For $\alpha \in \mathbb{R}$ define $f:\mathbb{R} \longrightarrow \mathbb{R}$ as:
$ \begin{cases} 0 & \text{if } x=0 \\ |x|^\alpha sin(\frac{1}{x})& \text{if } x \ne0 \\ \end{cases} $
For the first three parts, state (by proving), the values of $\alpha$ for which:
$(a)$ $f$ is continuous at $0$
$(b)$ $f$ is differentiable at $0$
$(c)$ $f$ is continuously differentiable at $0$ (differentiable with the derivative continuous at $0$)
Clearly show detailed working and mention any theorems you use.
A solution I found is as follows:
$(a)$ $lim_{x\rightarrow 0} f(x)=f(0) =0$. Therefore, $f$ is continuous $\forall \alpha >0$
$(b)$ Let $\phi(x)=\frac{f(x)-f(0)}{x-0}=\frac{f(x)}{x}=\frac{x^{\alpha}sin(\frac{1}{x})}{x}$
$\phi(x)=|x|^{\alpha-1}sin(\frac{1}{x})$
Hence, $f$ is differentiable if $\alpha -1>0; \alpha>1$
$(c)$ $f$ is differentiable and its derivative is continuous if $\alpha>2$
It claims to be a complete solution but I am not sure whether it is complete and rigorous. Any help with explanation and verification would be appreciated.

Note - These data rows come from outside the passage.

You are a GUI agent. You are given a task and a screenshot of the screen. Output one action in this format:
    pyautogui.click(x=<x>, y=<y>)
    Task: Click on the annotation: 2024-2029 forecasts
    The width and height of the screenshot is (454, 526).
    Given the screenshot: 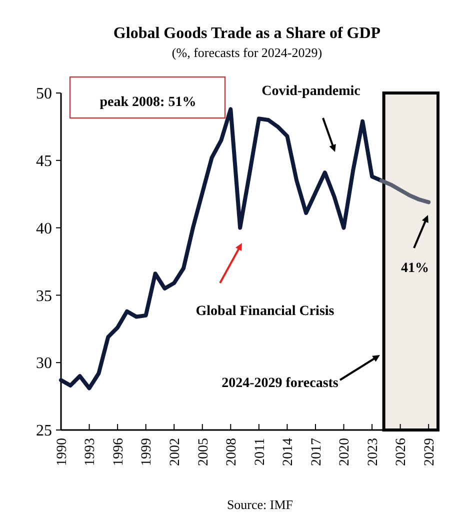 What is the action you would take?
    pyautogui.click(x=280, y=384)
    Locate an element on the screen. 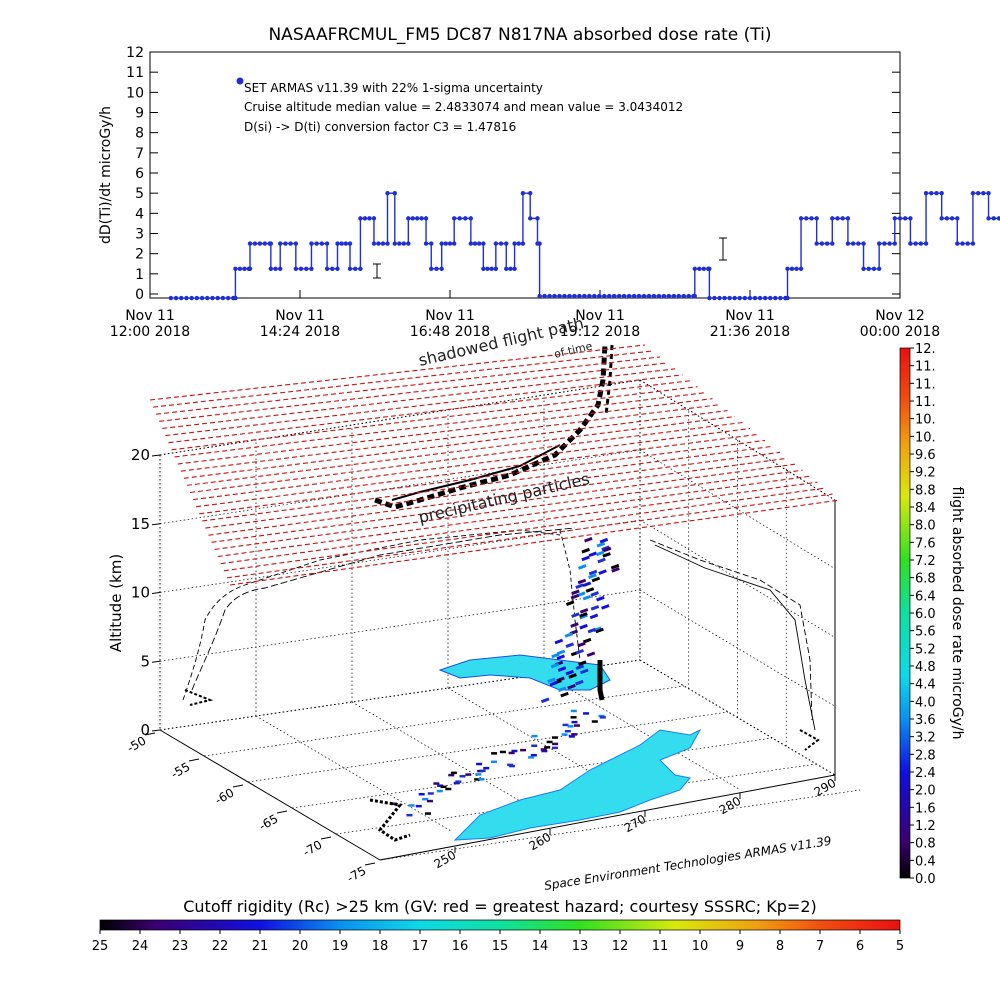 The height and width of the screenshot is (1000, 1000). altitude-tick-label: 10 is located at coordinates (140, 593).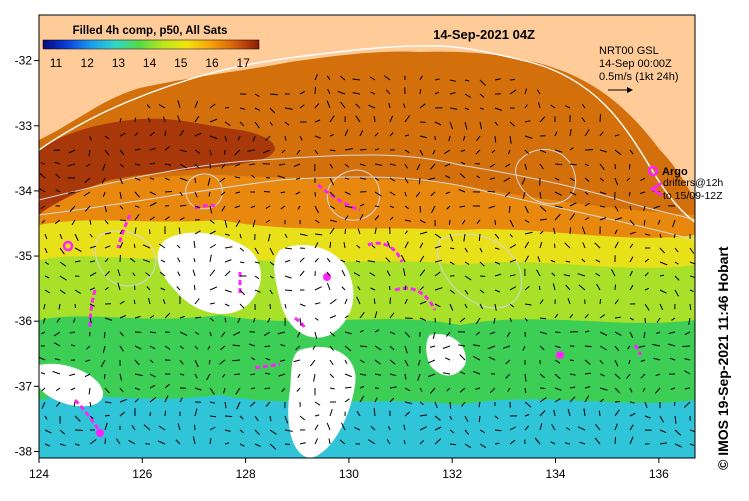 Image resolution: width=749 pixels, height=501 pixels. Describe the element at coordinates (246, 474) in the screenshot. I see `x-tick-label: 128` at that location.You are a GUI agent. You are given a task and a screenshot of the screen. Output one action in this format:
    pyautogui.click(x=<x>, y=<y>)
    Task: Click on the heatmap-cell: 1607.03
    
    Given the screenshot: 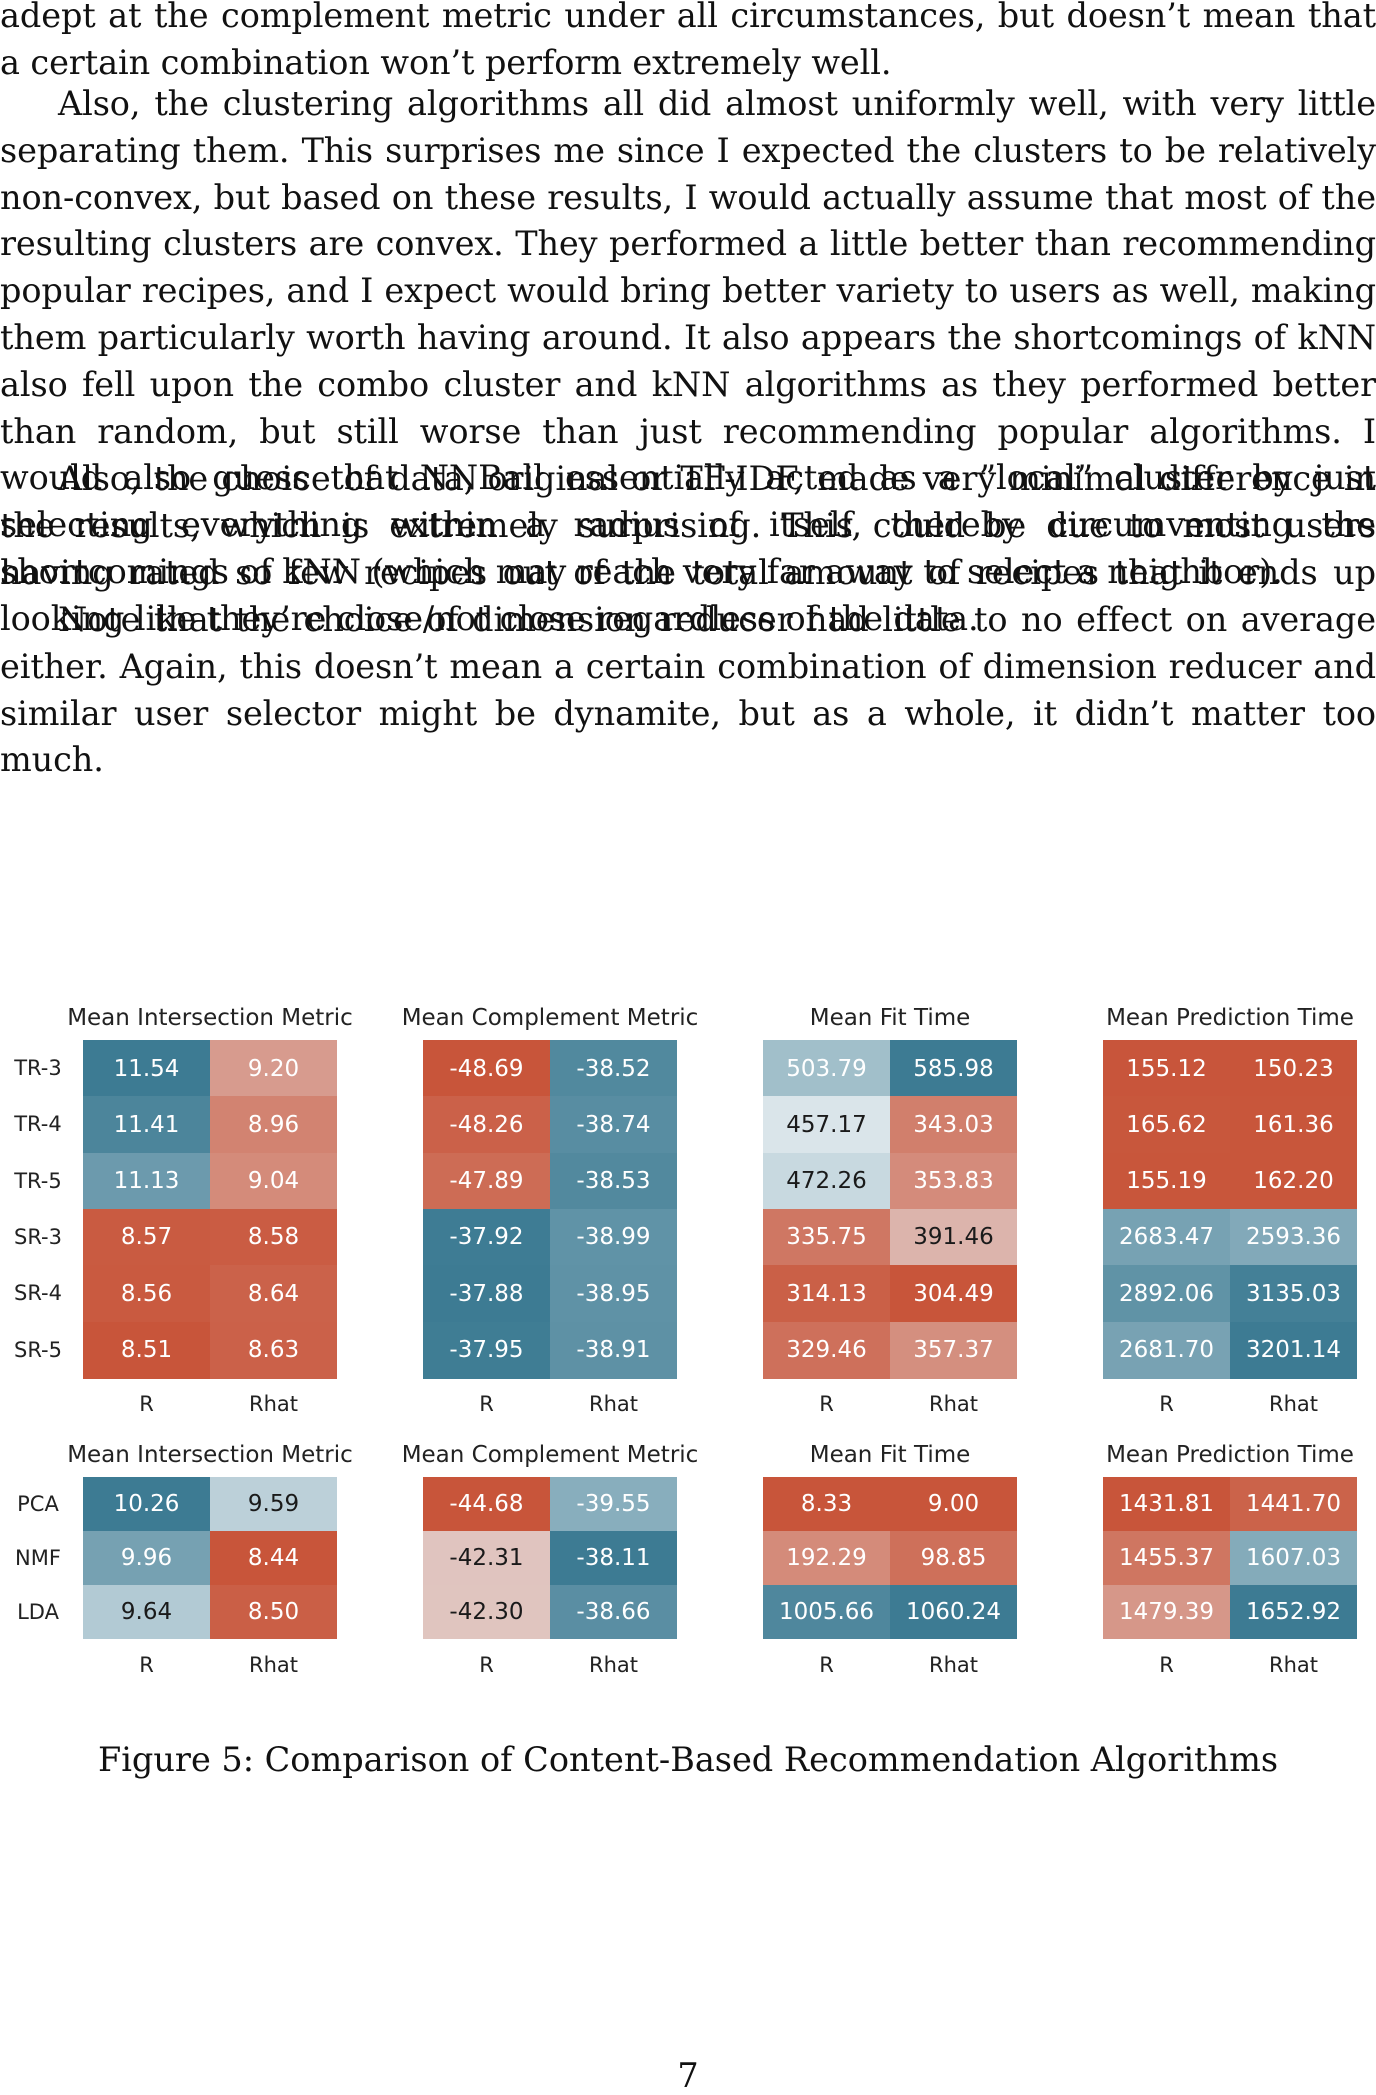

We know that $\lim_{x\to 0}|x|^\alpha$ exists iff $\alpha>0$ and then limit is $0$.
$\left||x|^\alpha sin(\frac{1}{x})\right|\le|x|^\alpha $, for all $ x\ne0$. $\implies \lim_{x\to 0}\left||x|^\alpha sin(\frac{1}{x})\right|\le\lim_{x\to 0}|x|^\alpha=0$ for $\alpha>0$
$\left||x|^\alpha cos(\frac{1}{x})\right|\le|x|^\alpha $, for all $ x\ne0$. $\implies \lim_{x\to 0}\left||x|^\alpha cos(\frac{1}{x})\right|\le\lim_{x\to 0}|x|^\alpha=0$ for $\alpha>0$
So for $\alpha>0$ $$ \lim_{x\to 0}f(x)=\lim_{x\to 0}|x|^\alpha sin(\frac{1}{x})=0 $$Hence f is continuous at $0$. If you take $\alpha<0$ take the sequence {$f(\frac{2}{n\pi})$} this unbounded hence $\lim_{x\to 0}f(x)$ doesn't exist.
This answers (a).
In the similar way also try to prove the same thing for $g(x)=\begin{cases} 0 & \text{if } x=0 \\\\ |x|^\alpha cos(\frac{1}{x})& \text{if } x \ne0 \\ \end{cases}$
For (b) is direct application of (a).
$\phi(x)=\frac{f(x)-f(0)}{x-0}=\frac{f(x)}{x}=\frac{x^{\alpha}sin(\frac{1}{x})}{x}=|x|^{\alpha-1}sin(\frac{1}{x}),\forall x>0$
$\phi(x)=\frac{f(x)-f(0)}{x-0}=\frac{f(x)}{x}=\frac{|x|^{\alpha}sin(\frac{1}{x})}{x}=-|x|^{\alpha-1}sin(\frac{1}{x}),\forall x<0$
For (c) I need to show $$\lim_{x\to 0}f'(x)=f'(0)=0$$ By chain rule you have $$f'(x)=\alpha x^{\alpha-1}\cdot \sin(\frac{1}{x})-x^{\alpha}\left(\frac{-1}{x^2}\right)\cos\left(\frac{1}{x}\right)=\alpha x^{\alpha-1}sin(\frac{1}{x})+x^{\alpha-2}cos(\frac{1}{x}) \text{, for } x>0$$ so $\lim_{x\to 0+} f'(x)$ exists iff $\alpha-2>0$. and if this limit exists it is equal to $0$.
Now observe $f$ is an odd function (ie $f(-x)=-f(x)$). Then you have $f'(-x)=-f'(x)\implies\lim_{x\to 0-} f'(x)=\lim_{x\to 0+}f'(-x)=\lim_{x\to 0+}-(f'(x))=0$
So you have $$\lim_{x\to 0}f'(x)=f'(0)=0$$.